Atte Autio (batterie), Janne Karjalainen (guitare), Tommi Kuusela (guitare) et Jaakko Hentilä (basse/chant), après une ou deux années de pratique seulement, nous jettent donc violemment à la face ce Trial by Fire, qui de son titre nous ramène à TESTAMENT ou SATAN. Mais leur musique n’a pas grand-chose à voir avec la référence américaine ou la légende anglaise, et se concevrait plutôt comme un mélange intéressant entre l’EXODUS de Zetro et l’AGONY suédois, avec une petite pointe de dissonance à la SLAYER. Le tout emballé dans un professionnalisme certain, et une attitude pour le moins confiante. Car les trois premiers morceaux de cet album font preuve d’une indéniable ambition, dépassant les vingt minutes au compteur, tout en étalant un nombre d’idées classiques conséquent.
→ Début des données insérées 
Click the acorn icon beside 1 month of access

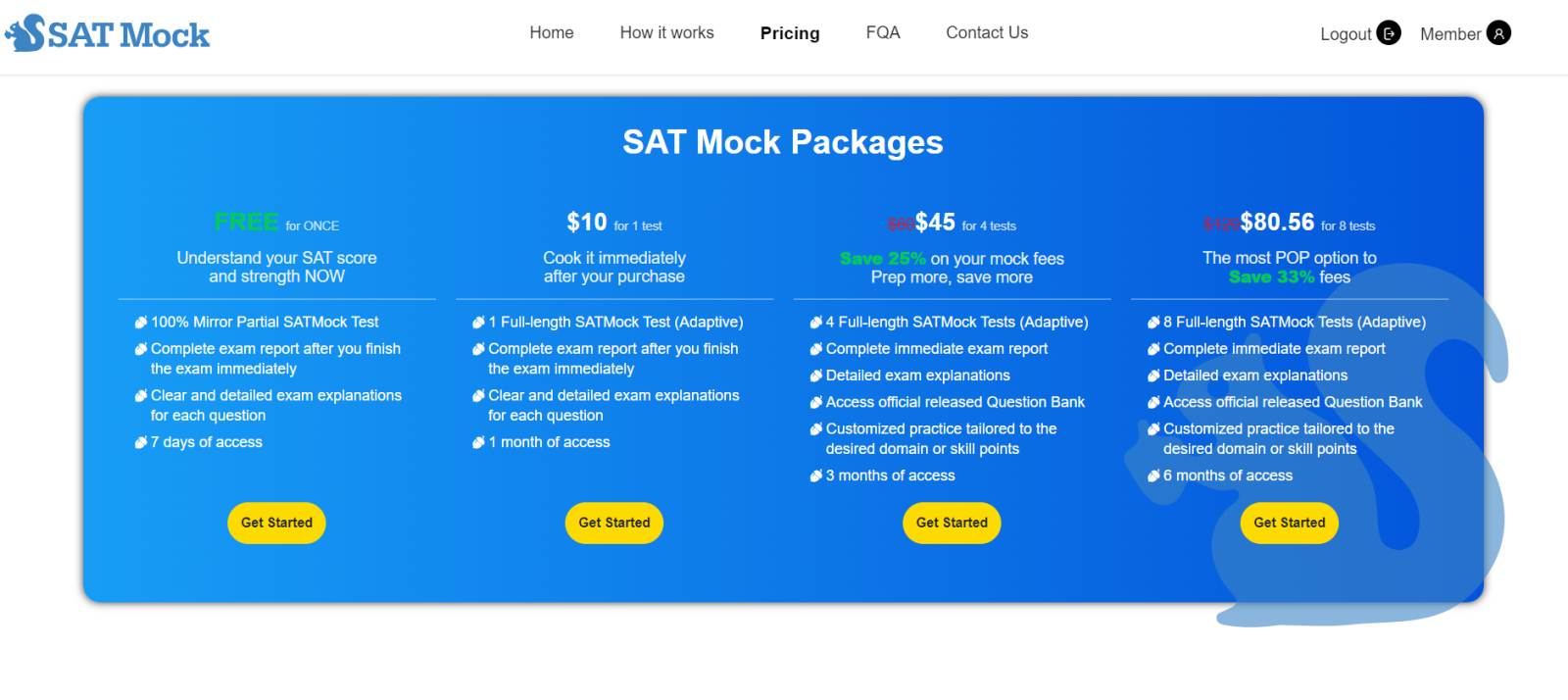click(x=478, y=442)
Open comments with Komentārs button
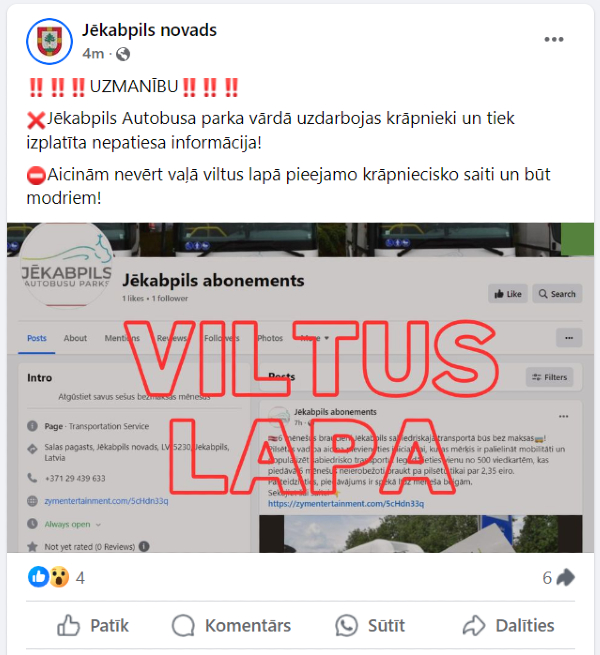The width and height of the screenshot is (600, 655). pyautogui.click(x=231, y=625)
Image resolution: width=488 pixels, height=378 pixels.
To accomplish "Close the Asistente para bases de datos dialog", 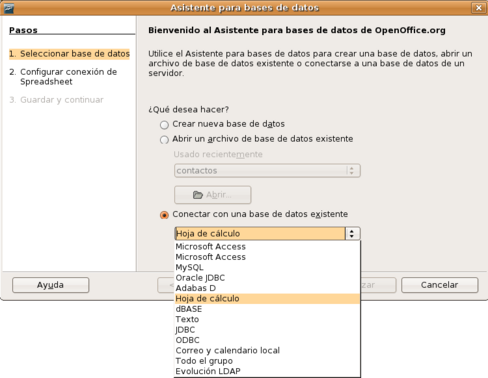I will pos(478,8).
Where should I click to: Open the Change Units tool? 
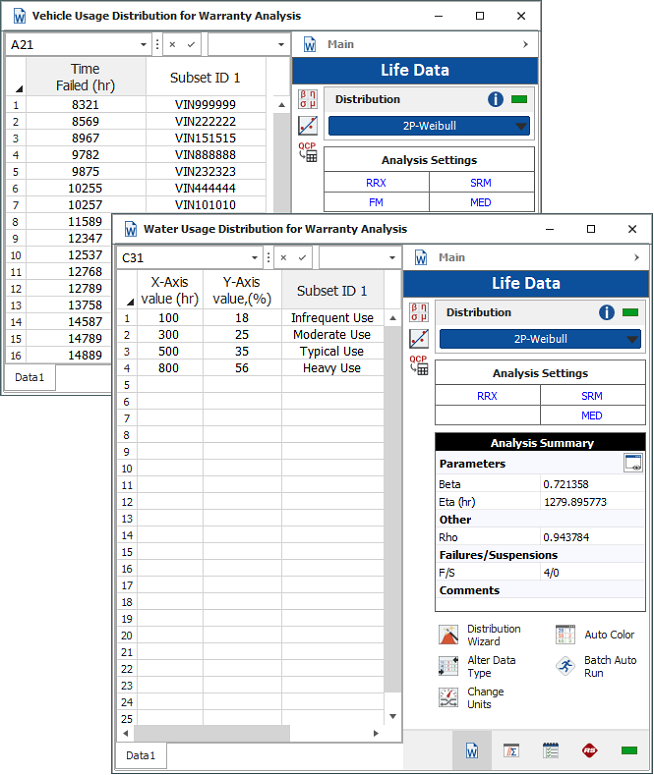click(x=448, y=698)
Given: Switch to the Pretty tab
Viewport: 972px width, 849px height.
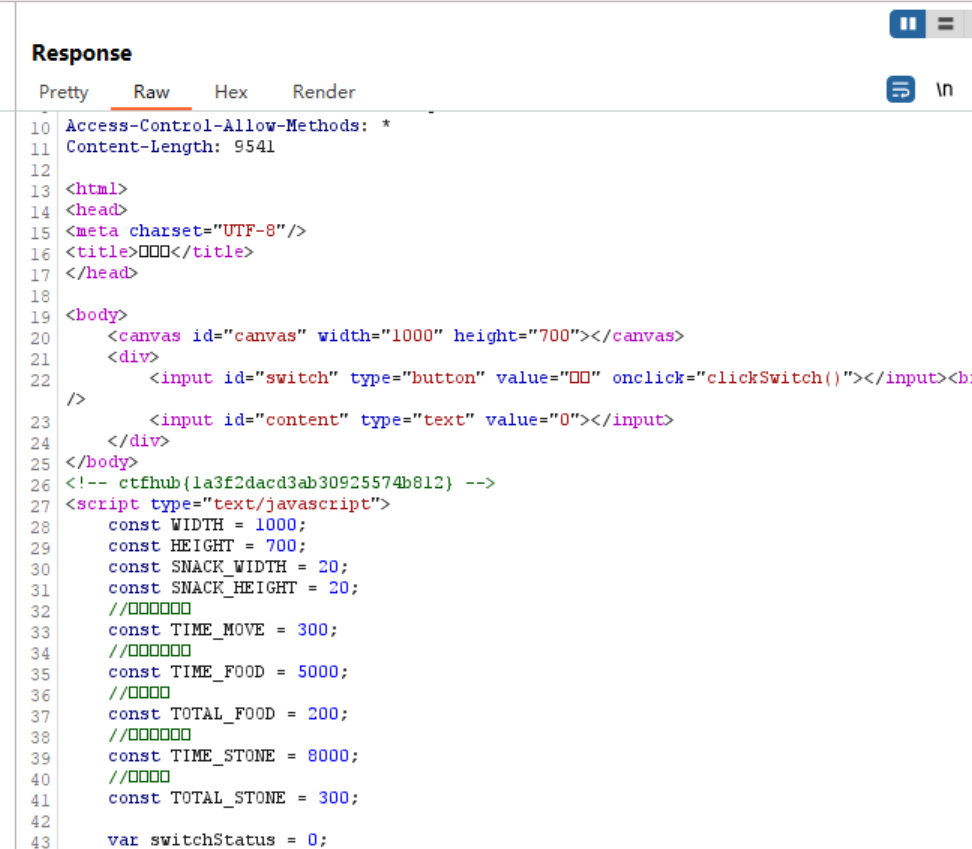Looking at the screenshot, I should point(63,92).
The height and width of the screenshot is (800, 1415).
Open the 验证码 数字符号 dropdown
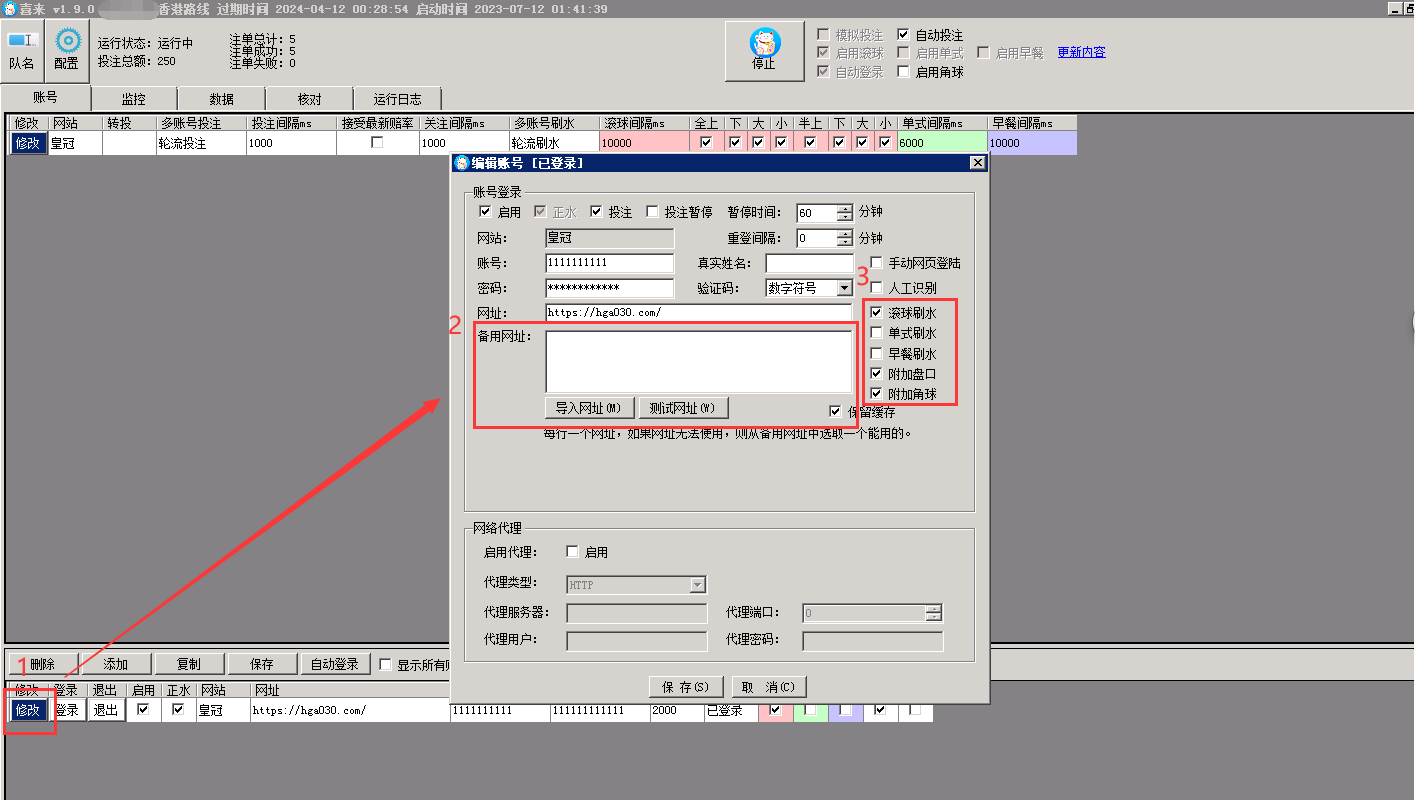point(845,288)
Mais ne classons pas déjà ces nouveaux-venus sur les étagères, puisque leur Thrash, loin d’être générique, accepte les influences extérieures, tout en prêtant allégeance à la Bay Area la plus hargneuse de la seconde moitié des eighties, voire du début des nineties. Sans aller jusqu’à taquiner le sacro-saint Techno-Thrash, leurs instrumentaux sont finement ciselés sans perdre de leur agressivité. « Deliberate Act of War » expose plus ou moins les faits, en plaquant un énorme mid tempo soutenu par une double grosse caisse volubile et des riffs en barbelés, mais très rapidement, l’intelligence d’agencement et les ambiances témoignent d’un potentiel certain. Foulant du pied le terrain occupé par les WARBRINGER, sans vraiment piétiner leurs plates-bandes, les ACCUSATOR récusent donc l’évidence de leur nom pour offrir un peu plus qu’une simple photo de famille fanée aux couleurs rehaussées pour paraître plus lookée.
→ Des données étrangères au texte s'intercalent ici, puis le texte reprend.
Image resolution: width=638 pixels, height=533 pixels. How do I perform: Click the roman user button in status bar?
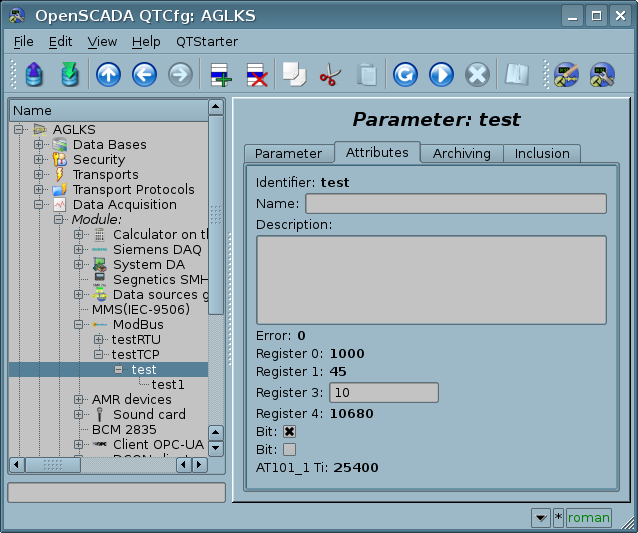tap(589, 517)
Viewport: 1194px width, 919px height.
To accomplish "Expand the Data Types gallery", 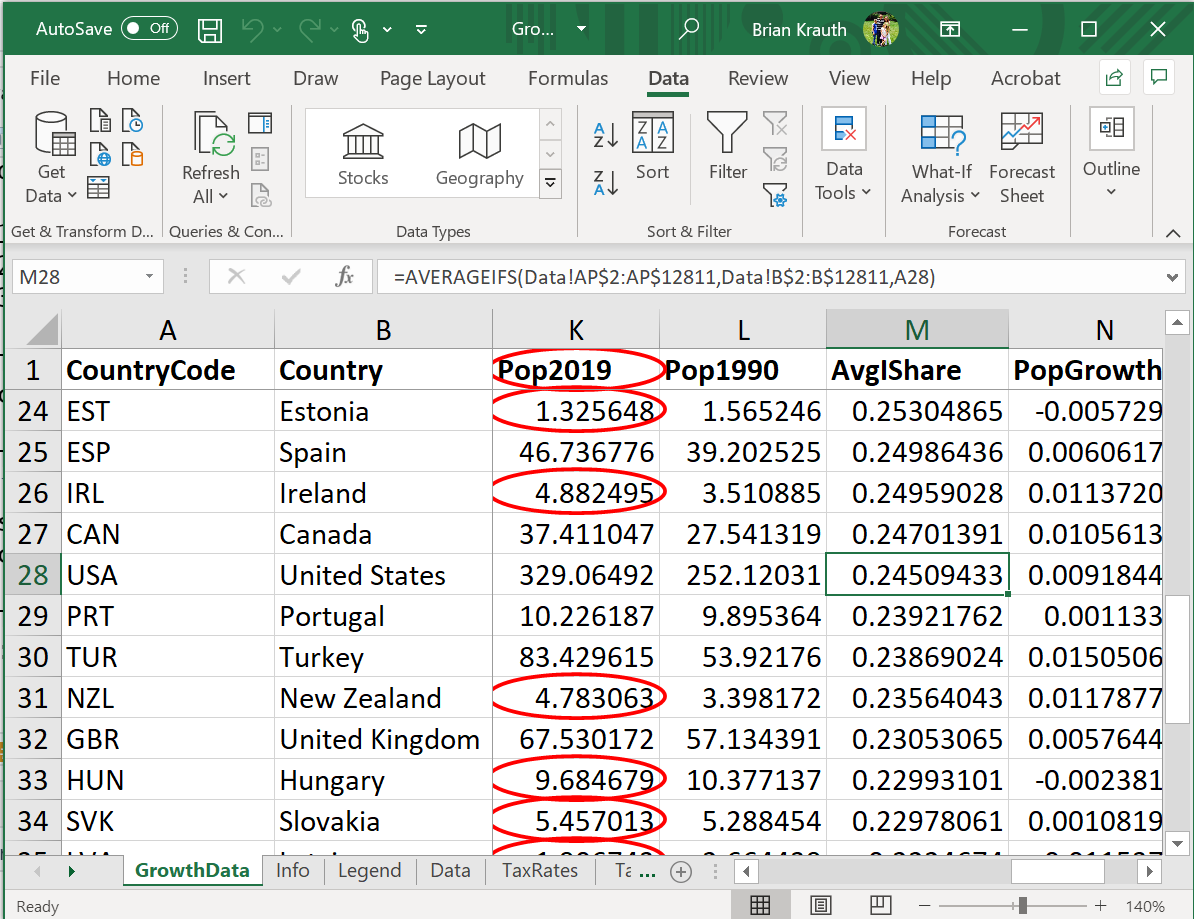I will click(x=550, y=184).
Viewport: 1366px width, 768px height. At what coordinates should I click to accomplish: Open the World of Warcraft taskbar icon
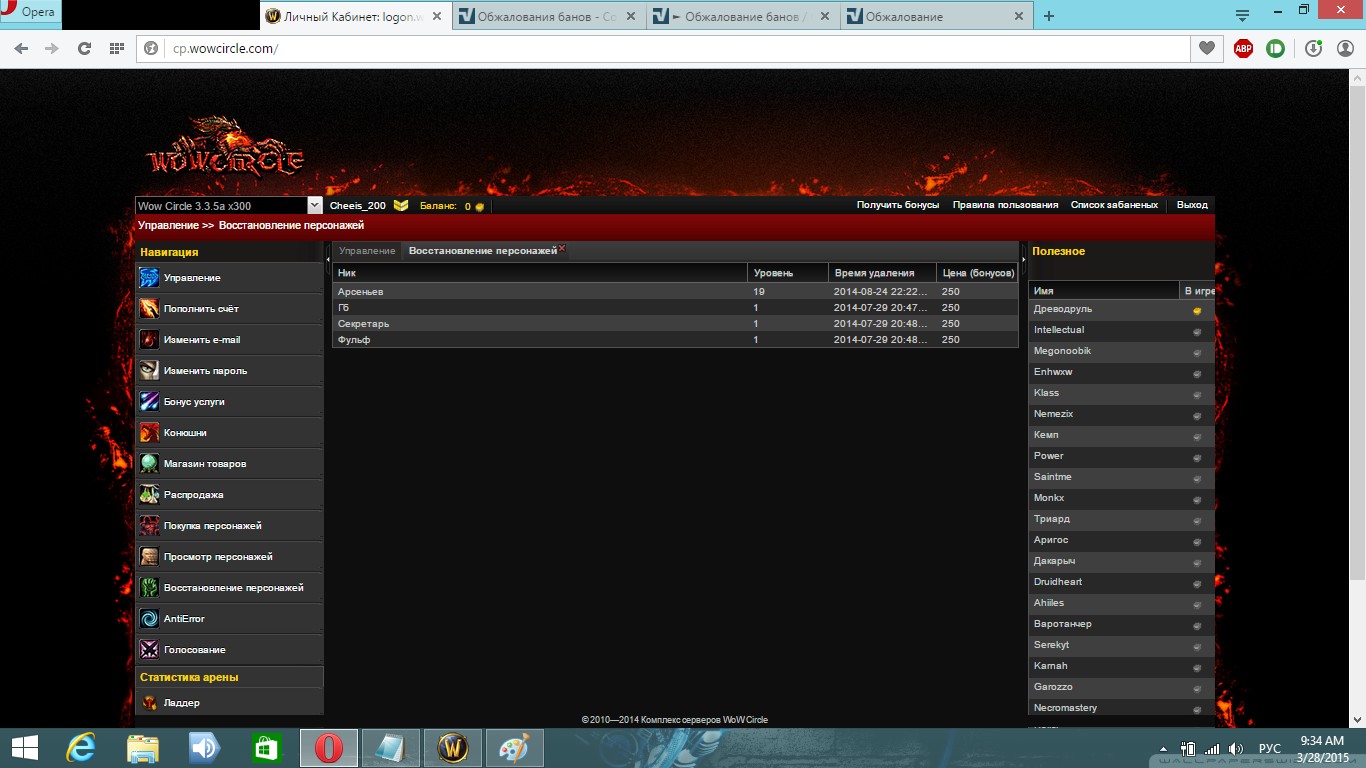tap(453, 747)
Et « The Pill » accepte d’ailleurs totalement le noir et blanc du passé pour nous pulvériser d’une attaque fast en bonne et due forme. Joué à l’énergie, ce classique instantané nous rappelle notre jeunesse et ces embardées de cheveux au son de chansons cruelles et véloces, celles-là même que les grands cadors et les as de la série B nous assénaient avec une régularité admirable.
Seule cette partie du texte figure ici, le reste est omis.